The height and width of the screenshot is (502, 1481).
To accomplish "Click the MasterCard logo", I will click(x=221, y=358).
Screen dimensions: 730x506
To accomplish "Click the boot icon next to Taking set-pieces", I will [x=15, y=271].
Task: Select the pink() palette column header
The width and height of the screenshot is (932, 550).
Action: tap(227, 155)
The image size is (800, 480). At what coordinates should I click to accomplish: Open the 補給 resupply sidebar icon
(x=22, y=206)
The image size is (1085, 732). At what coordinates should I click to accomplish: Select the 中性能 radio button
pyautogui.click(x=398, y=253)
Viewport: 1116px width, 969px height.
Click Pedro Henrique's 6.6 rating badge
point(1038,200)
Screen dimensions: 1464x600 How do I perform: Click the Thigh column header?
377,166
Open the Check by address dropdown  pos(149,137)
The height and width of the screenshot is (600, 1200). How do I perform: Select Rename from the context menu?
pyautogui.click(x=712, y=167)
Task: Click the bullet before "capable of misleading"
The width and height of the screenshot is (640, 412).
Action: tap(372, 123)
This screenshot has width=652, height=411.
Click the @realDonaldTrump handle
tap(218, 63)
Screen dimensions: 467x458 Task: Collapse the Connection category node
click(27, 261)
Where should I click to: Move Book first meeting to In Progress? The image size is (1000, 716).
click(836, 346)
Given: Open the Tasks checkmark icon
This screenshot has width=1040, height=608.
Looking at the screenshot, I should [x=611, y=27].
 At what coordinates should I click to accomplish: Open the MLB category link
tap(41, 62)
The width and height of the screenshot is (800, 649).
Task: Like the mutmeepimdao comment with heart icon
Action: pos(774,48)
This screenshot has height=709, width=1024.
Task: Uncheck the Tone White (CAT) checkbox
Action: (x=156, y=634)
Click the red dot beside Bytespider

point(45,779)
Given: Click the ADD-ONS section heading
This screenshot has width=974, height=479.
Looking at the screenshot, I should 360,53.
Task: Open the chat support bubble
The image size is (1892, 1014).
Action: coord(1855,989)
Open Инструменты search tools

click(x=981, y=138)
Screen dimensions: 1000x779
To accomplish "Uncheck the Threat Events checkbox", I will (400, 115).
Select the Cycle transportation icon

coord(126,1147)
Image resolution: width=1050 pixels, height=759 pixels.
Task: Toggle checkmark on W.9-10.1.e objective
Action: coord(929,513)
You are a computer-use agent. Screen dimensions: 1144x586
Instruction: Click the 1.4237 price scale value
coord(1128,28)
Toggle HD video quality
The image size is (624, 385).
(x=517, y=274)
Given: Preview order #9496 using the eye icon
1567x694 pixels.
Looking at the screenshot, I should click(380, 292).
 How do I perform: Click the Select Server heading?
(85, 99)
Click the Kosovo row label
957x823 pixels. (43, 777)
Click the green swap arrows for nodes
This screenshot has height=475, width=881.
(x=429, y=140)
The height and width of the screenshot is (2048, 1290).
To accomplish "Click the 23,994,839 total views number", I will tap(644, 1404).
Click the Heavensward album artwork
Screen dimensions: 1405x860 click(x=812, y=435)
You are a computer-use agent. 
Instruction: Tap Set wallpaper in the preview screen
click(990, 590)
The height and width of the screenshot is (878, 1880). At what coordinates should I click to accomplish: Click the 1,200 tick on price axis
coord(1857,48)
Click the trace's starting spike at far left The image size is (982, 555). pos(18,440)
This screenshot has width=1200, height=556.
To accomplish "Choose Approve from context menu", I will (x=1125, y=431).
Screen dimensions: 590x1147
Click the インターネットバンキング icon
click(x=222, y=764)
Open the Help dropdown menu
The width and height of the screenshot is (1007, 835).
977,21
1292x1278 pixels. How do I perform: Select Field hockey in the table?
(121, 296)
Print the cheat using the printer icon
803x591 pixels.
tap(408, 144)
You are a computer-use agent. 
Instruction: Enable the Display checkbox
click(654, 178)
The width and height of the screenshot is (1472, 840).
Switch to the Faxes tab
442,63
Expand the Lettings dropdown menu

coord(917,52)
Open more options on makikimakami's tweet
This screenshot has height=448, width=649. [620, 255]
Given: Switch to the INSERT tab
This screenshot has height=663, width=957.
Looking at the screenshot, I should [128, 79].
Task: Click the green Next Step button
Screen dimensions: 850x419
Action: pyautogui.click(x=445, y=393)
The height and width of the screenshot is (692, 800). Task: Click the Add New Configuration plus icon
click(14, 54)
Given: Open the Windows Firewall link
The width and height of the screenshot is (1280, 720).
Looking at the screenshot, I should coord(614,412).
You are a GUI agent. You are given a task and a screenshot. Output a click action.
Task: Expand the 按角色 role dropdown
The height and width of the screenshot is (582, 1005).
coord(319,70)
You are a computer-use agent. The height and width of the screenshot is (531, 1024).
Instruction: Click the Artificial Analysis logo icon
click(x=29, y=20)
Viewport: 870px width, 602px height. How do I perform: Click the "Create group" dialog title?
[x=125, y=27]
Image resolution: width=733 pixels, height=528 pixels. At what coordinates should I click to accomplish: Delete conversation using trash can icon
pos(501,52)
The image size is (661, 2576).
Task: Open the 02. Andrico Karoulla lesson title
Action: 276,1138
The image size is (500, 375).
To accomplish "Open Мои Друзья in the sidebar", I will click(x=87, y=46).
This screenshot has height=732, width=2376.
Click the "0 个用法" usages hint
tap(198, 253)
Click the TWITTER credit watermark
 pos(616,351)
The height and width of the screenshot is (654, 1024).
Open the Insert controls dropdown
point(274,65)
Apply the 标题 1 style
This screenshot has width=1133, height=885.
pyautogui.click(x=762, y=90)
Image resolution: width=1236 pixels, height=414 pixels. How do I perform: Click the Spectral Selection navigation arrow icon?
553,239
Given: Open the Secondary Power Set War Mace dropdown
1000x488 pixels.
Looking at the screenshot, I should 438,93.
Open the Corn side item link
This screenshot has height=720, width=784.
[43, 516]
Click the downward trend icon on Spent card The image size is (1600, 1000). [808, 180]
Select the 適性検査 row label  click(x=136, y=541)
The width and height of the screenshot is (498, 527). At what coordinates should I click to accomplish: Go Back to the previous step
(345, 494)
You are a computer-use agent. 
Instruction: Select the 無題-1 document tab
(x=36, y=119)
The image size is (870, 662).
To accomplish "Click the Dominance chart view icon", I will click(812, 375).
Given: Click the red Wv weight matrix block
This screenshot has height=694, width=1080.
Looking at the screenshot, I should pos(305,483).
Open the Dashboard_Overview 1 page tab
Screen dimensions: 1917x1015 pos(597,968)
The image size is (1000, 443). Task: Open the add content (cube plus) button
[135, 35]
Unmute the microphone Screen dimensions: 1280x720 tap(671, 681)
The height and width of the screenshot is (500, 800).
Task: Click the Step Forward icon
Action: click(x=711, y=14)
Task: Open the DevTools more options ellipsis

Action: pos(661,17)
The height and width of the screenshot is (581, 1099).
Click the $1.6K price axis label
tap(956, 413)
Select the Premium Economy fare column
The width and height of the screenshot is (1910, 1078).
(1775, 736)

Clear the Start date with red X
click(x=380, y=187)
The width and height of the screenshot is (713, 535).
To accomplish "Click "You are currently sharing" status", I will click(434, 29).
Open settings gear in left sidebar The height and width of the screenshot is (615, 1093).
========
Task:
Your reply is to repeat, unchanged, the lines above running from the one with "This screenshot has height=720, width=784." up to and including the one with "The width and height of the screenshot is (713, 535).".

Answer to the exercise:
This screenshot has height=720, width=784.
[43, 516]
Click the downward trend icon on Spent card The image size is (1600, 1000). [808, 180]
Select the 適性検査 row label  click(x=136, y=541)
The width and height of the screenshot is (498, 527). At what coordinates should I click to accomplish: Go Back to the previous step
(345, 494)
You are a computer-use agent. 
Instruction: Select the 無題-1 document tab
(x=36, y=119)
The image size is (870, 662).
To accomplish "Click the Dominance chart view icon", I will click(812, 375).
Given: Click the red Wv weight matrix block
This screenshot has height=694, width=1080.
Looking at the screenshot, I should pos(305,483).
Open the Dashboard_Overview 1 page tab
Screen dimensions: 1917x1015 pos(597,968)
The image size is (1000, 443). Task: Open the add content (cube plus) button
[135, 35]
Unmute the microphone Screen dimensions: 1280x720 tap(671, 681)
The height and width of the screenshot is (500, 800).
Task: Click the Step Forward icon
Action: click(x=711, y=14)
Task: Open the DevTools more options ellipsis

Action: pos(661,17)
The height and width of the screenshot is (581, 1099).
Click the $1.6K price axis label
tap(956, 413)
Select the Premium Economy fare column
The width and height of the screenshot is (1910, 1078).
(1775, 736)

Clear the Start date with red X
click(x=380, y=187)
The width and height of the screenshot is (713, 535).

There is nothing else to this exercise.